JPH0628472A - Method and device for recognizing image - Google Patents

Abstract

PURPOSE:To improve the recognition rate even in the case where a pattern is deformed or missing by generating a network from a relative position relation of a rule of the pattern, and deciding from a structure of this network. CONSTITUTION:From an image signal having patterns arrayed by a prescribed rule, outlines of the patterns are extracted, respectively, a centroid position of a range surrounded by the outline is detected, the centroid position becomes a node, a segment for connecting an arbitrary centroid position and the centroid position being adjacent thereto become an arc, and from a prescribed network setting start point, a network is enlarged successively based on a relative position relation condition determined in advance based on the rule, and based on this network, an array of an image is recognized.

Description

Detailed Description of the Invention

[0001]

BACKGROUND OF THE INVENTION 1. Field of the Invention The present invention relates to an image for recognizing an array having a known regularity and a certain regularity such as the recognition of the stitch arrangement of the knitted fabric, the defect detection of the knitted fabric, the detection of the crystal structure and the like. The present invention relates to a recognition method and an image recognition device thereof.

[0002]

2. Description of the Related Art As a method for recognizing a pattern arrangement,
The position of the center of gravity of the pattern is detected from each of the image signals, the position of the center of gravity is used as a node, and the line segment connecting an arbitrary position of the center of gravity and an adjacent position of the center of gravity is used as an arc to set a network of nodes and arcs. There is known a method of recognizing a stitch array image by utilizing the relaxation method (Japanese Patent Laid-Open No. 2-310781).

[0003]

In the above method, since the image is recognized based on the set network, it is impossible to recover the error recognition at the stage when the object is binarized and extracted or the adjacent relation is extracted. There was a problem. For example, when the position of the center of gravity is erased due to the overlapping of the knitted fabric or the fray of the yarn, or the portion which should originally be one position of the center of gravity is divided into two, there is a problem that the recognition rate is lowered. Further, although the stitches of the knitted fabric knitted with the plain cloth are regularly arranged, it is difficult to accurately recognize the arrangement of the stitches because the knitted fabric itself is easily deformed.

Therefore, an object of the present invention is to provide a more reliable recognition method and its apparatus.

[0005]

In order to solve the above-mentioned problems, the first aspect of the present invention is to extract the contours of the pattern from an image signal having a plurality of patterns arranged according to a certain rule.

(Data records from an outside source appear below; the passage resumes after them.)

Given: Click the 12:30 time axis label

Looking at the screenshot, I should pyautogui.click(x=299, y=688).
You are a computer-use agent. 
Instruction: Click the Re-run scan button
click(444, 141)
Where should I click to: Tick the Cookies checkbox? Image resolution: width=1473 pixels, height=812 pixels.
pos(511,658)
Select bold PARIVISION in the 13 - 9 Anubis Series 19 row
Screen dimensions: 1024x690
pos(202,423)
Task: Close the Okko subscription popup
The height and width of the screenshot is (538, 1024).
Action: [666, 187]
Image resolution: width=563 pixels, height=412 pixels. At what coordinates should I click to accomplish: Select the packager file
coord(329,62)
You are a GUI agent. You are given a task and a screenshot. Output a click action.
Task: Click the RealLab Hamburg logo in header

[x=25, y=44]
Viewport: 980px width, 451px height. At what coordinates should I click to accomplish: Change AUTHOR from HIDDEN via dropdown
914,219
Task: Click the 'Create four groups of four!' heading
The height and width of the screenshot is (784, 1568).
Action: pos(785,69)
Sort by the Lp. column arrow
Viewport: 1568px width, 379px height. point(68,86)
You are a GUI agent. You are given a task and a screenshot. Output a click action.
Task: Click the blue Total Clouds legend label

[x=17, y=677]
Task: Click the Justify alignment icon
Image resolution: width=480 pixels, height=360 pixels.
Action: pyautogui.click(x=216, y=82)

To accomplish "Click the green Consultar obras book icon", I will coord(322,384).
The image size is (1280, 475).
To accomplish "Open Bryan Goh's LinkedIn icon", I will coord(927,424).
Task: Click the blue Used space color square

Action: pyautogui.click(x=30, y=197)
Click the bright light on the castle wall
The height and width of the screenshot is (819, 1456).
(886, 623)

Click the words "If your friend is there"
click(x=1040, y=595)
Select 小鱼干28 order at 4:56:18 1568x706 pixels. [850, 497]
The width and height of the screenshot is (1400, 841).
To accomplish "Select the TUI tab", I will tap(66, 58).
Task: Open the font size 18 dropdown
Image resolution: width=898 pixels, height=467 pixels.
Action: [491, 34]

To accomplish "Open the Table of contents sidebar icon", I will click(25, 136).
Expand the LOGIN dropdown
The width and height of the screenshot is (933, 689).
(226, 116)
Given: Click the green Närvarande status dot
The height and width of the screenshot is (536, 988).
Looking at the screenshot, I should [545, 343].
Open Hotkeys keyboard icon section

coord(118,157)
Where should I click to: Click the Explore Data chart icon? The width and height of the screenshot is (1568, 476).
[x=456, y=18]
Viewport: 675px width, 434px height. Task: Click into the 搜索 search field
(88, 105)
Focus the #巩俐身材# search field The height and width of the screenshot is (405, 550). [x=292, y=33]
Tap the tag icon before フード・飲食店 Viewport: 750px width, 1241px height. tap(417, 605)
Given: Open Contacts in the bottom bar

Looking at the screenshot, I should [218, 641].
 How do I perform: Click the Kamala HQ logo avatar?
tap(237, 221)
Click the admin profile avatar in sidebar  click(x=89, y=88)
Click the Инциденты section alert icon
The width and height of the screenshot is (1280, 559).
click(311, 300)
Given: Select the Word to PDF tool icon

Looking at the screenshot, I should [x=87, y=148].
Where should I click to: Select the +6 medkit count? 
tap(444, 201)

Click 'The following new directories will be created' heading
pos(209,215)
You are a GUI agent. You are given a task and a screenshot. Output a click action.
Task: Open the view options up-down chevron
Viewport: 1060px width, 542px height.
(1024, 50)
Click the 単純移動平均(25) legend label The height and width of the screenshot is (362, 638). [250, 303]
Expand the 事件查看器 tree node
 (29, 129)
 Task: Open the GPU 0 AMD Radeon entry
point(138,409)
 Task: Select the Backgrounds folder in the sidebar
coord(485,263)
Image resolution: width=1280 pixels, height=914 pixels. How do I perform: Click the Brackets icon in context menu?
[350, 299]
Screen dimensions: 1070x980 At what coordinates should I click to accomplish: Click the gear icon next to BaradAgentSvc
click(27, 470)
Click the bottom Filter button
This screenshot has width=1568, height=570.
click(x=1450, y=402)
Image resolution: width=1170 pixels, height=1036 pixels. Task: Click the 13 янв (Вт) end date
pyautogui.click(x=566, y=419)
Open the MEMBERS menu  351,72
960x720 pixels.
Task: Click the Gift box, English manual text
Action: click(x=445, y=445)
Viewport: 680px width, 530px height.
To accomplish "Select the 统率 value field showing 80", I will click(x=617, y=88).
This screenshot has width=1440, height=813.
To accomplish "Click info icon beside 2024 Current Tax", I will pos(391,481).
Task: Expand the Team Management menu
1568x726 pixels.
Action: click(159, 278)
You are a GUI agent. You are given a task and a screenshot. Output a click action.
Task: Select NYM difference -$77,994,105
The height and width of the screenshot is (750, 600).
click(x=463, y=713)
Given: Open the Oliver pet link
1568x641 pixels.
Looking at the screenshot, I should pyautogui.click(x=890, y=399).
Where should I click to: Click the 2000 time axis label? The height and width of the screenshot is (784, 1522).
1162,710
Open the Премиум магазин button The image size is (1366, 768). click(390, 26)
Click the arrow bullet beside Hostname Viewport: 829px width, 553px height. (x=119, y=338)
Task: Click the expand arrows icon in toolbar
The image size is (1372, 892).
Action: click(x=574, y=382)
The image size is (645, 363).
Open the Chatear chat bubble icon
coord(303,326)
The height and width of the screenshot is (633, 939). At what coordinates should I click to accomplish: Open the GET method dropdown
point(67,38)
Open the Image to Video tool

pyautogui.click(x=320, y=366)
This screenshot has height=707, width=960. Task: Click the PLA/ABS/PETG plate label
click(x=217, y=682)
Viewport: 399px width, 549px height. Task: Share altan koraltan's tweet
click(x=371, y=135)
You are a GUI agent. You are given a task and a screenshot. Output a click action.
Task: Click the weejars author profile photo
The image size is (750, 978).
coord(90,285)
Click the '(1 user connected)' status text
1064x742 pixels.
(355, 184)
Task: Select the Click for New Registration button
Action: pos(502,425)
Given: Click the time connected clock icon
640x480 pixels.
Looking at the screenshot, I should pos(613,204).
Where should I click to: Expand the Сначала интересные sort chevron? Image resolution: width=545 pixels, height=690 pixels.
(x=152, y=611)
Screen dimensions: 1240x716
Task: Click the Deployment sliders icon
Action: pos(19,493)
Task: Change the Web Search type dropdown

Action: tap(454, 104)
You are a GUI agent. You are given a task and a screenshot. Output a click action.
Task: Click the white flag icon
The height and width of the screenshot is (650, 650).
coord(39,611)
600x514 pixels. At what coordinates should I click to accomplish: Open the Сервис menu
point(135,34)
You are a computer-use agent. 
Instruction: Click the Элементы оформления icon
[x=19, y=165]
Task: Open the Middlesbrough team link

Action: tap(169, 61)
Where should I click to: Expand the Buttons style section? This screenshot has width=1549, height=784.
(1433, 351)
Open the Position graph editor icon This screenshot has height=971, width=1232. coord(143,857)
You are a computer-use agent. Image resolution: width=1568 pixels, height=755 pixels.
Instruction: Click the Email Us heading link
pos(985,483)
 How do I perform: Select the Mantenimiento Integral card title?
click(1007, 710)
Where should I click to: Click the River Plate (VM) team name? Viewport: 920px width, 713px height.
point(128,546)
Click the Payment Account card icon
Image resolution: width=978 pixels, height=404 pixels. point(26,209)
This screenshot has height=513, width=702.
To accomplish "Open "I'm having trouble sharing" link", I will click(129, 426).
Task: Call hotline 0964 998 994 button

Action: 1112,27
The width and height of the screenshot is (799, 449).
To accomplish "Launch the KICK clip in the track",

Detect the respective barycentric positions in the area enclosed by the contour, use each barycentric position as a node, and use the line segment that connects any barycentric position and its adjacent barycentric position as an arc. Based on a predetermined relative positional relationship condition, the network is sequentially expanded, and the arrangement of images is recognized based on the network.

According to a second aspect of the present invention, the image inputting means, the contour line extracting means for extracting the contour of the pattern from the image signal input from the image inputting means, and the center of gravity of the range surrounded by the contour. A barycentric position detecting means for detecting and storing a position, a barycentric position as a node, and a line segment connecting an arbitrary barycentric position and a barycentric position adjacent thereto as an arc, a predetermined for setting a network of nodes and arcs Network setting start point determining means for determining the node of, and the network is sequentially expanded from the network setting start point based on a predetermined relative positional relationship condition,
A network setting unit that sets a network within the range of the image signal, a recognition unit that recognizes an array of images based on the set network, and an output unit that outputs a result recognized by the recognition unit. An image recognition device characterized by the following.

[0007]

According to the present invention, the most regular part of the image with less unclearness and noise is set as the network setting start point, and the relative positional relationship condition determined in advance from this network setting start point based on a certain rule. Network is expanded sequentially to form a network, so even if there are unclear parts or noise in the image, it is possible to prevent the network from being formed by mistake and form a network that is faithful to the regularity and accurate. be able to. Therefore, accurate recognition can be performed based on this network.

[0008]

The present invention will be described in detail below with reference to the drawings. FIG. 1 is a diagram showing the basic configuration of the present invention. In FIG. 1, reference numeral 100 is an image input means for inputting an image signal of a pattern to be recognized.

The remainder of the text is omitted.